The main takeaway from With Winning in Mind for me is the power of affirmations and the importance of a strong Self-Image.
If you don’t believe in yourself, then you won’t reach your goals. If you believe in yourself, you can accomplish anything you want in life.
Another takeaway is the power of visualization. The brain cannot tell the difference between what is occurring in reality and what is occurring in your imagination.
If you visualize yourself acing an interview, crushing the competition, or negotiating a raise, you can trick your brain into actually believing you did these things successfully.
Having a strong mental game is as important as having any other skill. It’s important to work on your mental abilities and tap into your full potential.
Our Recommendation for With Winning in Mind
With Winning in Mind is a must read for you if you want to improve your mental game.

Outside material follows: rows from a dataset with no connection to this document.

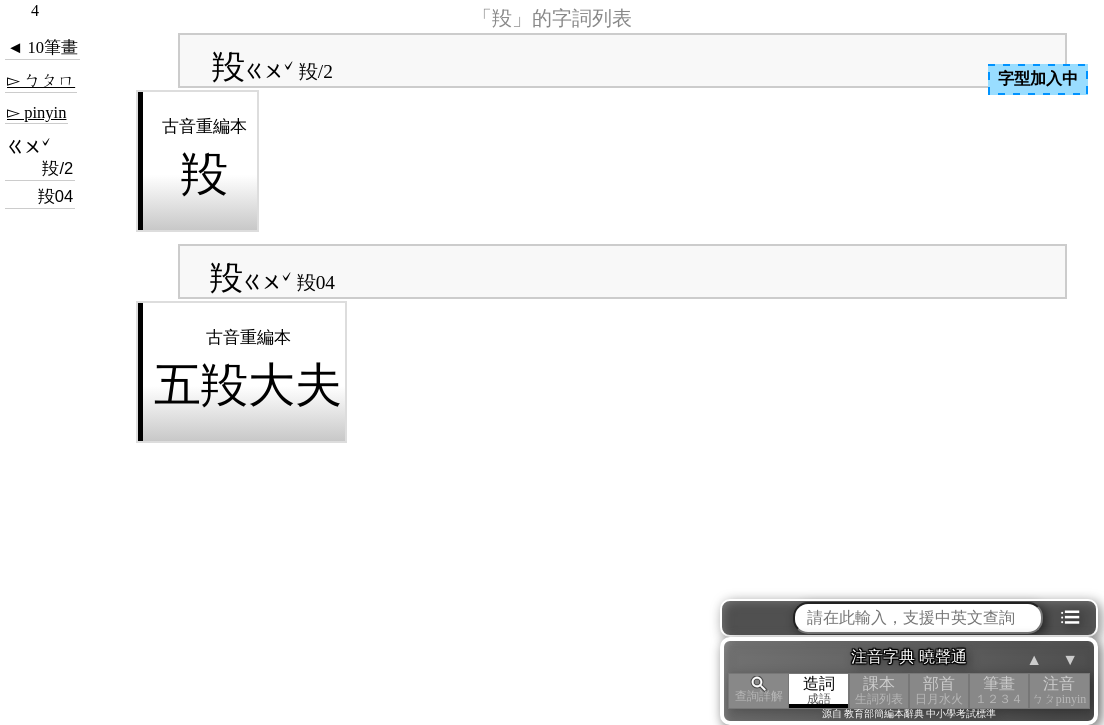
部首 (939, 690)
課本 (879, 690)
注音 (1059, 690)
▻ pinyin (36, 112)
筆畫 (999, 690)
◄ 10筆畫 (42, 47)
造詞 (819, 690)
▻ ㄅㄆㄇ (41, 80)
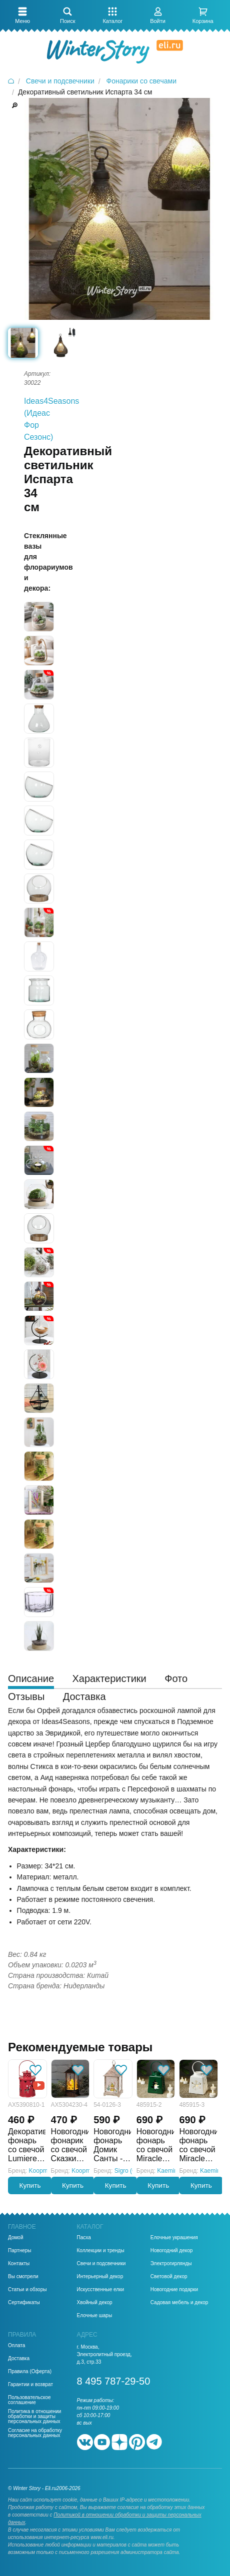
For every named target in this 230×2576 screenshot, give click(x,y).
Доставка (19, 2358)
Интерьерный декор (100, 2276)
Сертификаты (24, 2302)
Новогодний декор (171, 2250)
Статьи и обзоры (27, 2289)
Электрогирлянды (171, 2263)
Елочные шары (94, 2315)
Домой (15, 2237)
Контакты (19, 2263)
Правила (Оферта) (30, 2371)
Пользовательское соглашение (29, 2400)
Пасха (84, 2237)
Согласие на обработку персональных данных (35, 2433)
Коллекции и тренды (100, 2250)
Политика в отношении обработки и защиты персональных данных (34, 2416)
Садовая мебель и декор (179, 2302)
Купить (30, 2185)
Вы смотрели (23, 2276)
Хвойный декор (94, 2302)
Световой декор (169, 2276)
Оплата (16, 2345)
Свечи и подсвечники (101, 2263)
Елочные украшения (174, 2237)
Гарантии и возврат (30, 2384)
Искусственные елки (100, 2289)
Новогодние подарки (174, 2289)
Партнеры (20, 2250)
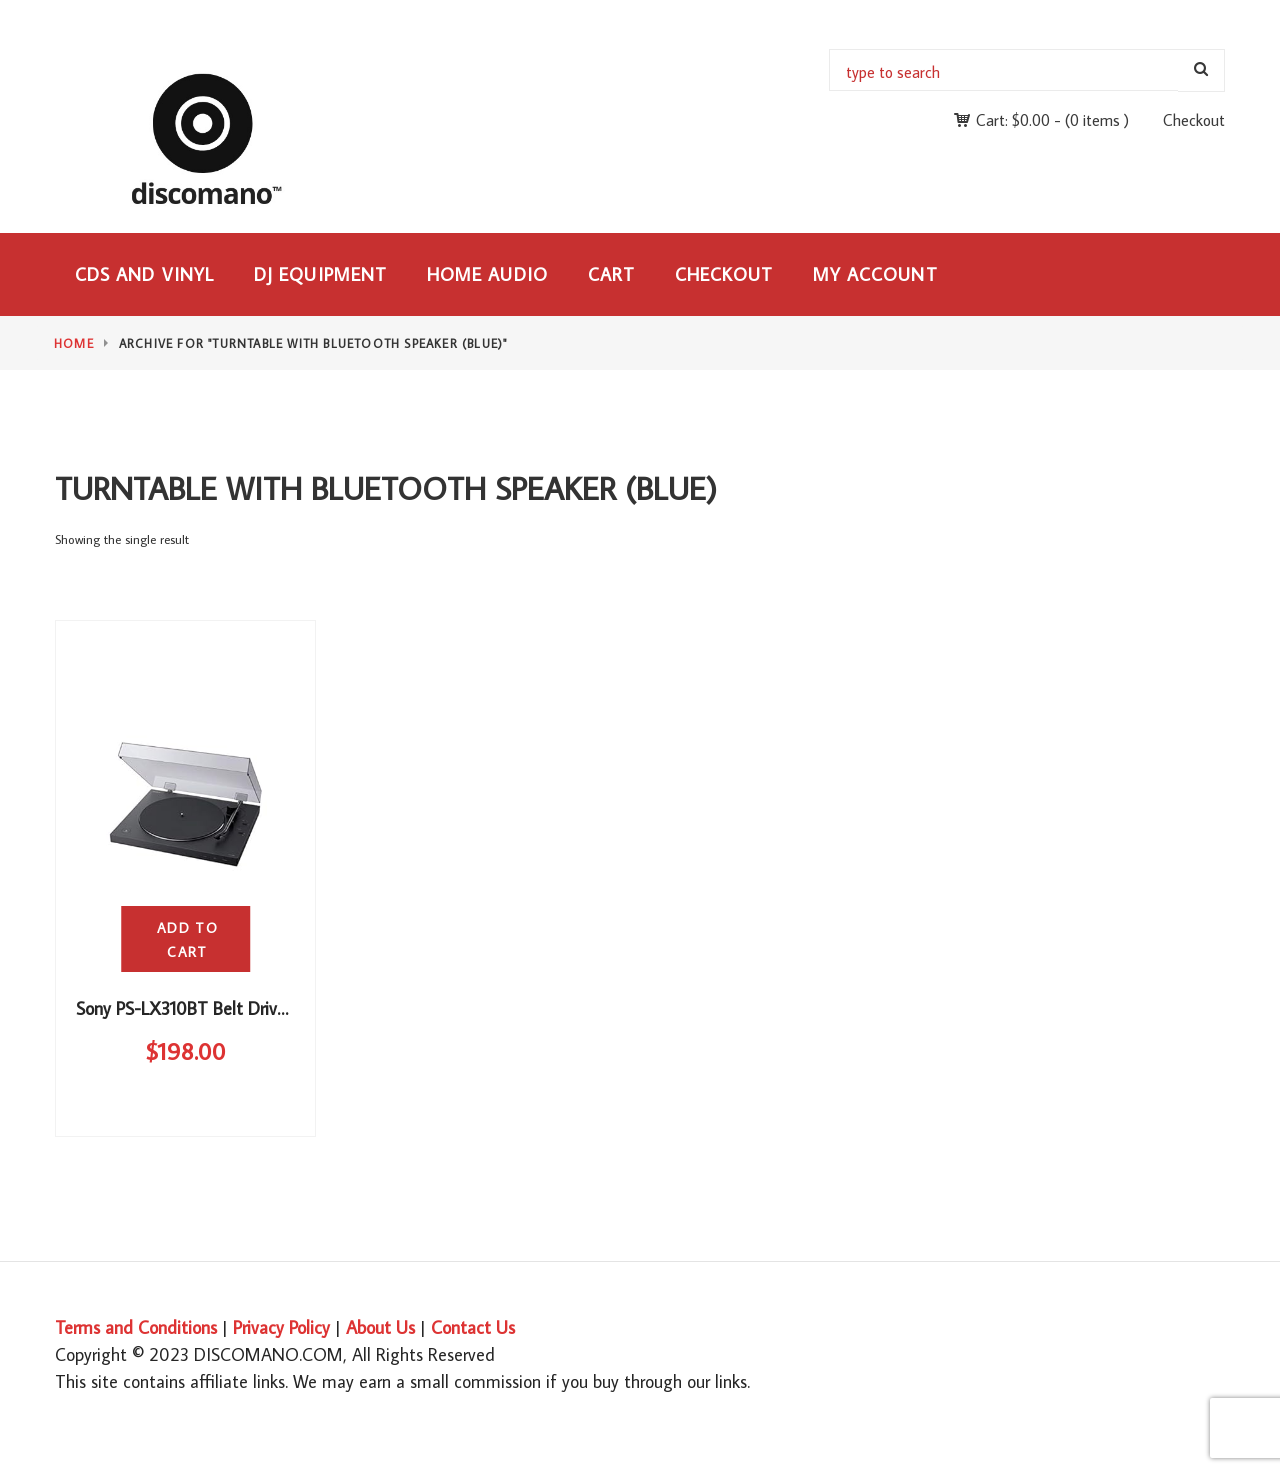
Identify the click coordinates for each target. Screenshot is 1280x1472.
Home (74, 343)
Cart (611, 274)
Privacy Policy (281, 1327)
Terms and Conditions (136, 1327)
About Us (380, 1327)
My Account (875, 274)
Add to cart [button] (187, 940)
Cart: (1013, 120)
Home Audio (487, 274)
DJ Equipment (320, 274)
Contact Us (473, 1327)
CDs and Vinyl (144, 274)
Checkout (1194, 120)
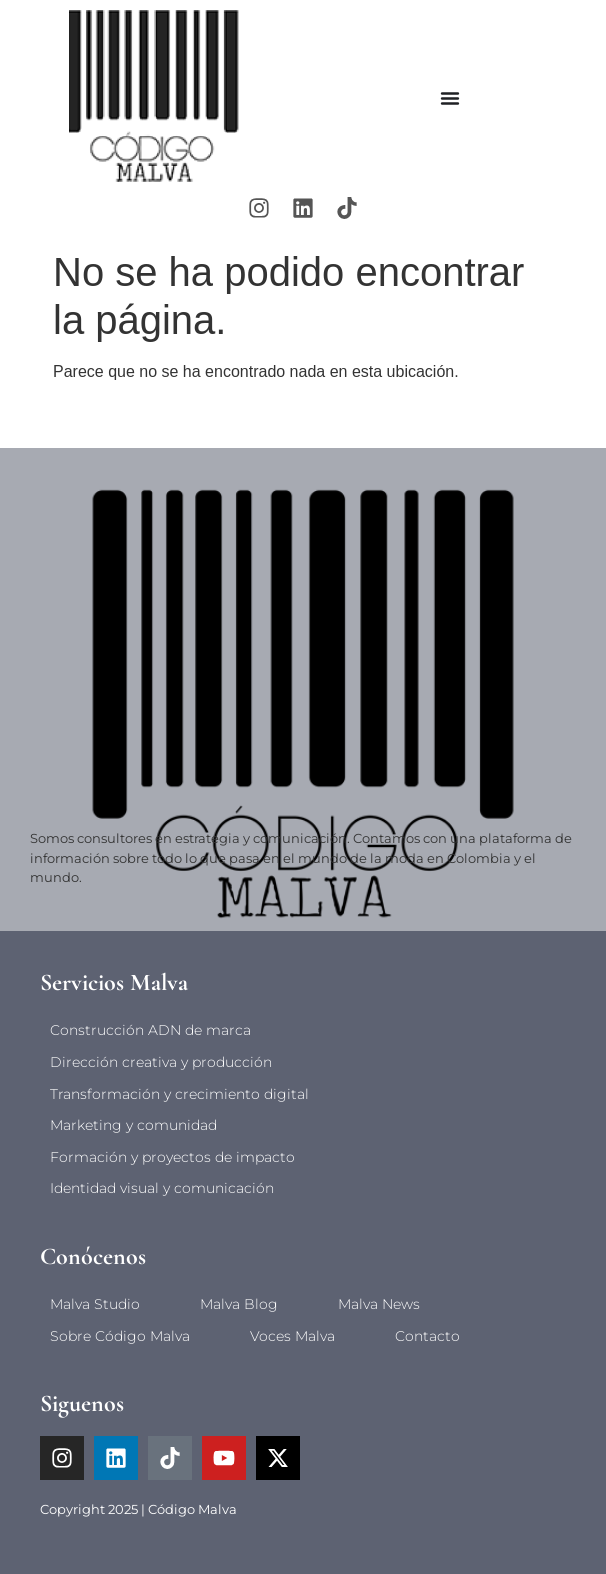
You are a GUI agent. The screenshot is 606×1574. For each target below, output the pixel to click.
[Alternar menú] (450, 98)
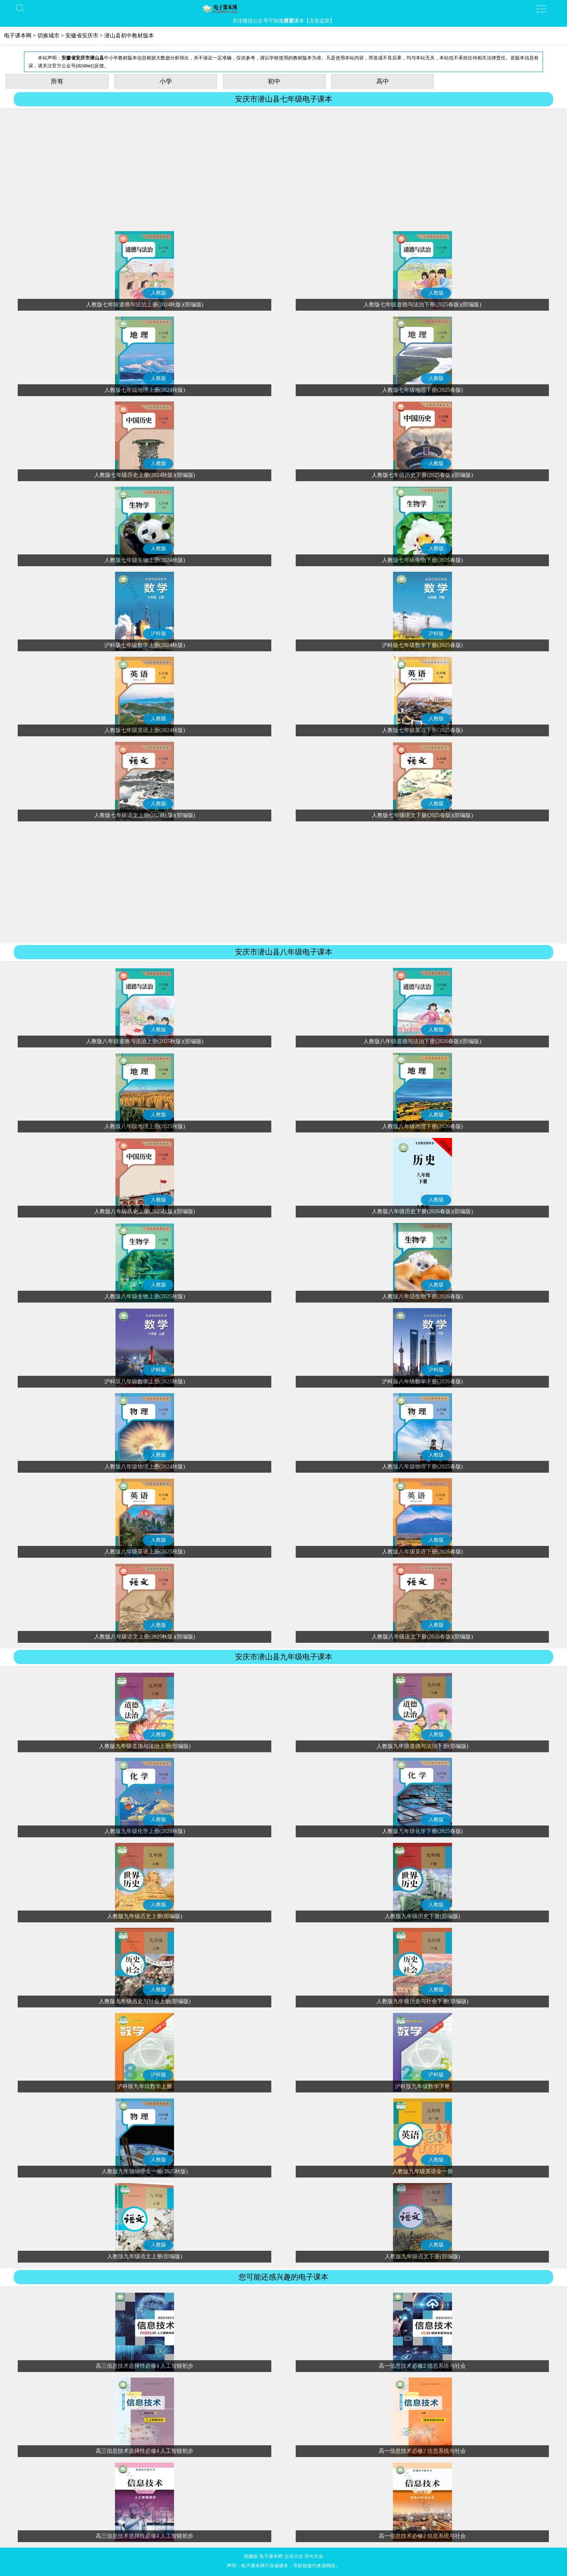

You will be presented a strategy for mental performance which is concrete and attainable. With Winning in Mind is not your typical self-help book, and will help you complement your existing self improvement practices.
If you are struggling with the mental side of competition and are looking to improve your current mental game, I’d highly recommend picking up With Winning in Mind.
Do you ever struggle in competitions with your mental game? What do you do to re-focus? What are some of your goals for this year?